# mySN PCGH-Gaming-Notebook mit Core i5-540M und HD 5650 [Anzeige]



## PCGH-Redaktion (8. Mai 2010)

Jetzt ist Ihre Meinung zu mySN PCGH-Gaming-Notebook mit Core i5-540M und HD 5650 [Anzeige] gefragt. Beachten Sie dabei unsere Forenregeln.
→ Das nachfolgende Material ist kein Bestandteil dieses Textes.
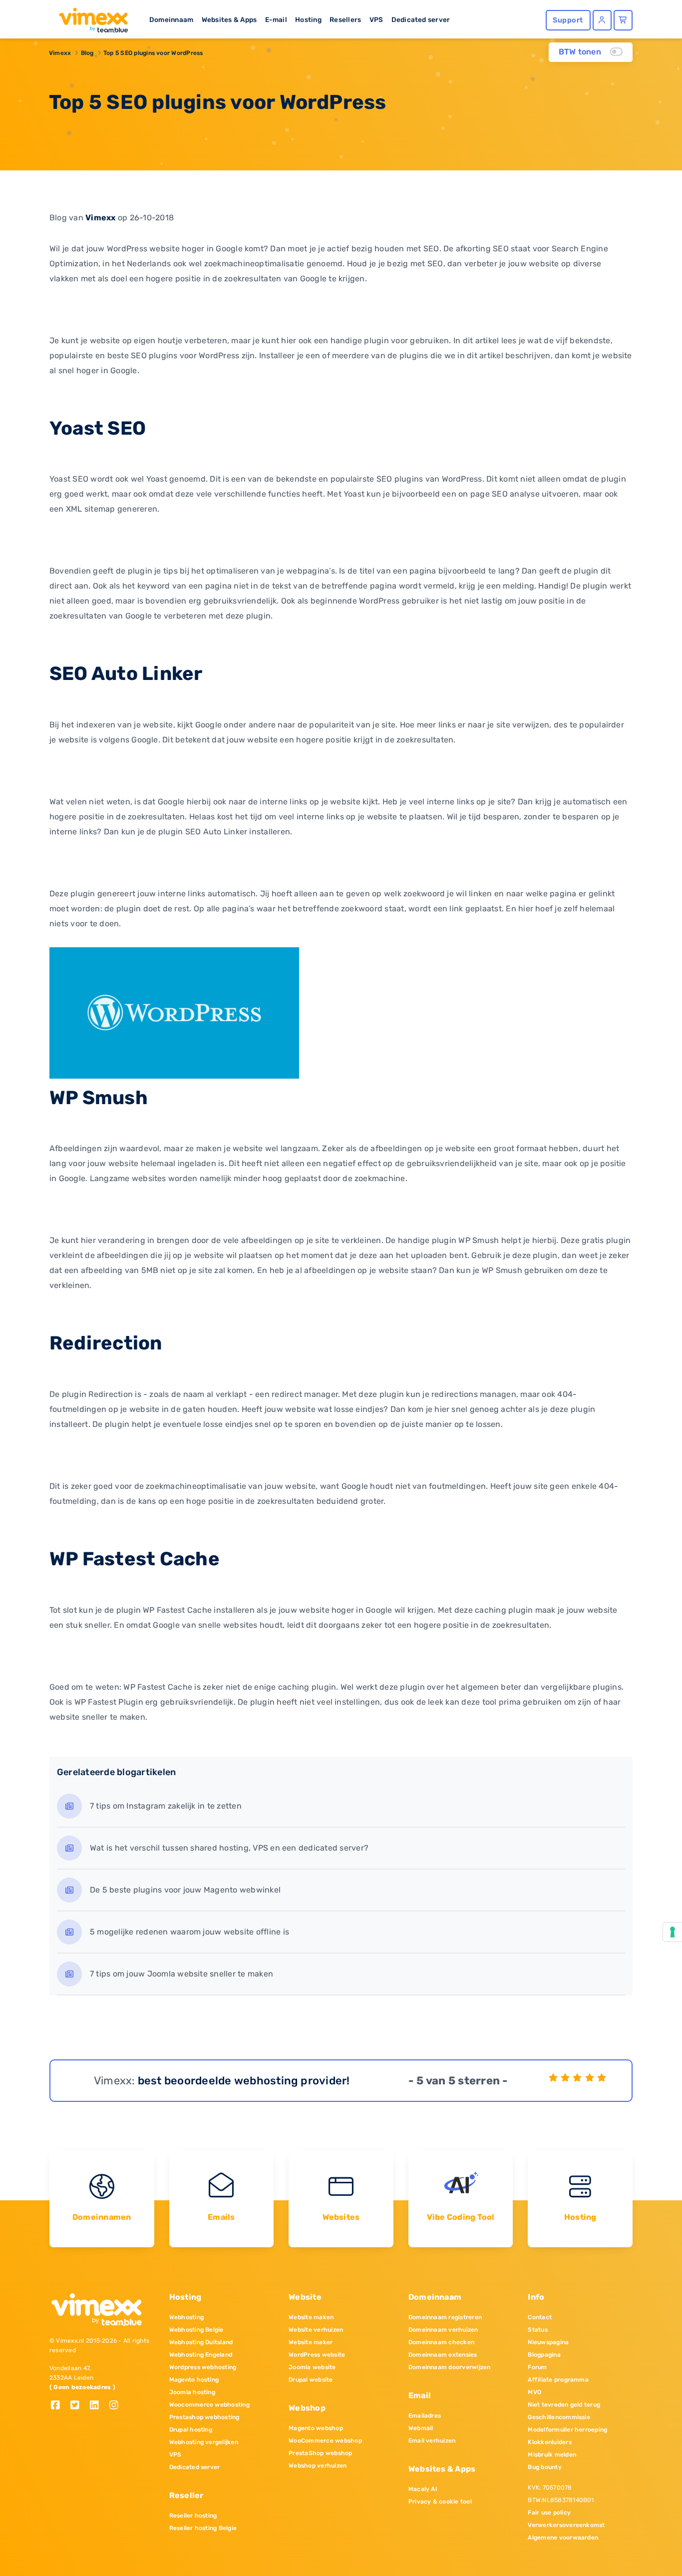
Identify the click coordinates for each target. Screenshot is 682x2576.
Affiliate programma (558, 2379)
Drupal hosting (190, 2429)
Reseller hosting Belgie (203, 2528)
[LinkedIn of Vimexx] (98, 2406)
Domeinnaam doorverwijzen (449, 2367)
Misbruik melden (552, 2454)
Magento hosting (194, 2379)
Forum (537, 2367)
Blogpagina (544, 2354)
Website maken (311, 2317)
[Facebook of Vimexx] (59, 2406)
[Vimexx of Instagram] (116, 2406)
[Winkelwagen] (623, 20)
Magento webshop (316, 2428)
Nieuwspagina (548, 2342)
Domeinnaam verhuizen (443, 2329)
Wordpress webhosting (203, 2367)
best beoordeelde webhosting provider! (244, 2080)
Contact (540, 2317)
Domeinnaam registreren (445, 2317)
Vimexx (60, 52)
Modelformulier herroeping (567, 2429)
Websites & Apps (229, 19)
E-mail (276, 19)
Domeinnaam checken (441, 2342)
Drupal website (311, 2379)
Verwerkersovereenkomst (566, 2525)
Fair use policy (549, 2512)
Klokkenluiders (549, 2442)
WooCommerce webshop (325, 2440)
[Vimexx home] (89, 17)
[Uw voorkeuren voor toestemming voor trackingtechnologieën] (672, 1932)
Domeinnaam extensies (442, 2354)
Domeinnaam (171, 19)
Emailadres (424, 2415)
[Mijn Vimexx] (602, 20)
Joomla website (312, 2367)
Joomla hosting (192, 2392)
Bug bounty (544, 2467)
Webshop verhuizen (317, 2465)
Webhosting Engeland (201, 2354)
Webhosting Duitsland (201, 2342)
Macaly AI (422, 2489)
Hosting (308, 19)
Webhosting (186, 2317)
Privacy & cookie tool (440, 2501)
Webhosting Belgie (196, 2329)
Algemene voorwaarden (563, 2537)
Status (537, 2329)
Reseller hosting (193, 2515)
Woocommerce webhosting (209, 2404)
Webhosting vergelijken (203, 2442)
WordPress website (317, 2354)
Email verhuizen (432, 2440)
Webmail (420, 2428)
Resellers (345, 19)
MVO (534, 2392)
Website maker (311, 2342)
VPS (376, 19)
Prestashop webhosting (204, 2417)
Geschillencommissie (559, 2417)
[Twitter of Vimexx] (78, 2406)
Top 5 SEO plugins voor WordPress (153, 52)
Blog (87, 52)
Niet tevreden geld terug (564, 2404)
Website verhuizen (316, 2329)
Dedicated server (420, 19)
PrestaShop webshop (320, 2453)
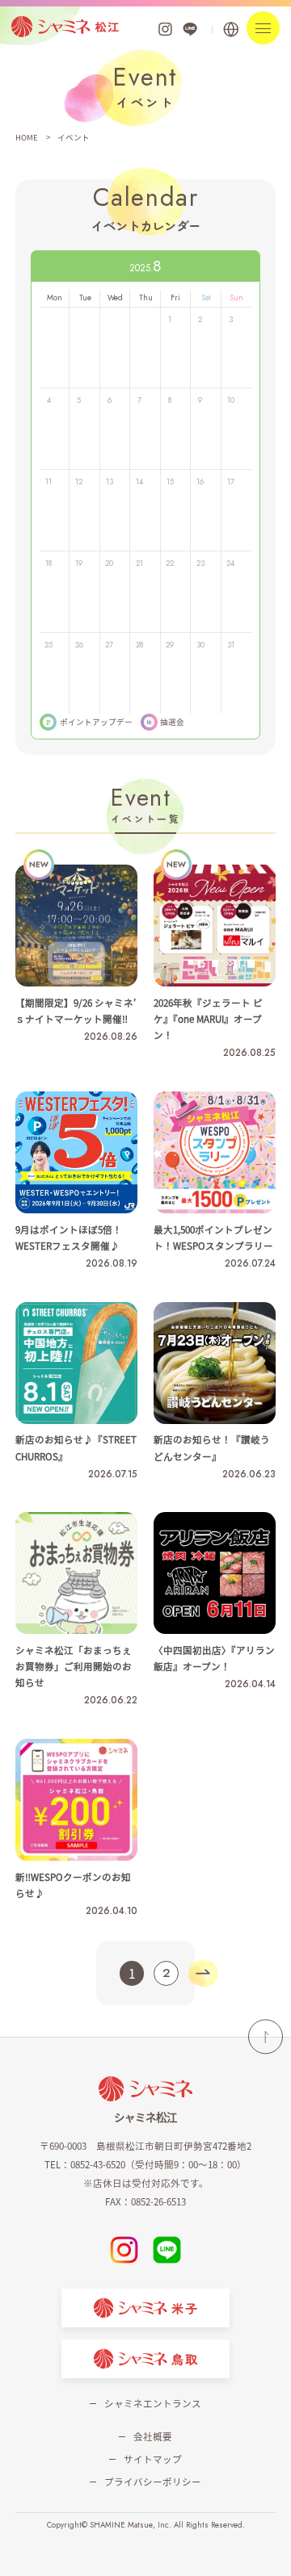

			Dieser Inhalt steht nur eingeloggten Mitgliedern zur Verfügung.
        

 Zurück zum Artikel: mySN PCGH-Gaming-Notebook mit Core i5-540M und HD 5650 [Anzeige]


----------



## Torsley (8. Mai 2010)

das ganze jetzt noch in einer 12-13 zoll version mit ähnlicher hardware und dann wirds schon hart für mich ihn mir nicht zu kaufen. ^.^


----------



## poiu (8. Mai 2010)

:kaffe:

na ja preislich so attraktiv ist das ganze nicht 

Acer Aspire 5740DG-434G64MN (LX.PRF02.102) Preisvergleich bei Geizhals.at Deutschland

mit i5 540 ab 939€ 

Acer Aspire 5740G-528G64BN (LX.PMB02.225) Preisvergleich bei Geizhals.at Deutschland


----------



## Pixelplanet (8. Mai 2010)

wer soll sowas den Kaufen ? 

die Preise sind ja reiner Wucher


----------



## gozx (8. Mai 2010)

Naja, nich so mein Fall die Dinger ^^.@PCGH das perfekte Notebook hätte:

Intel SU7300 CPU
Dedizierte Nvidia Grafik
Intel GMA Grafik für wenn man nicht spielt.
3g Modul integriert.
13" oder 15" Display (15"er dann mit BluRay Laufwerk)
mindestens 1 USB 3.0 Port

Aber naja bisher hab  ich meinen Traum noch nirgens gefunden....


----------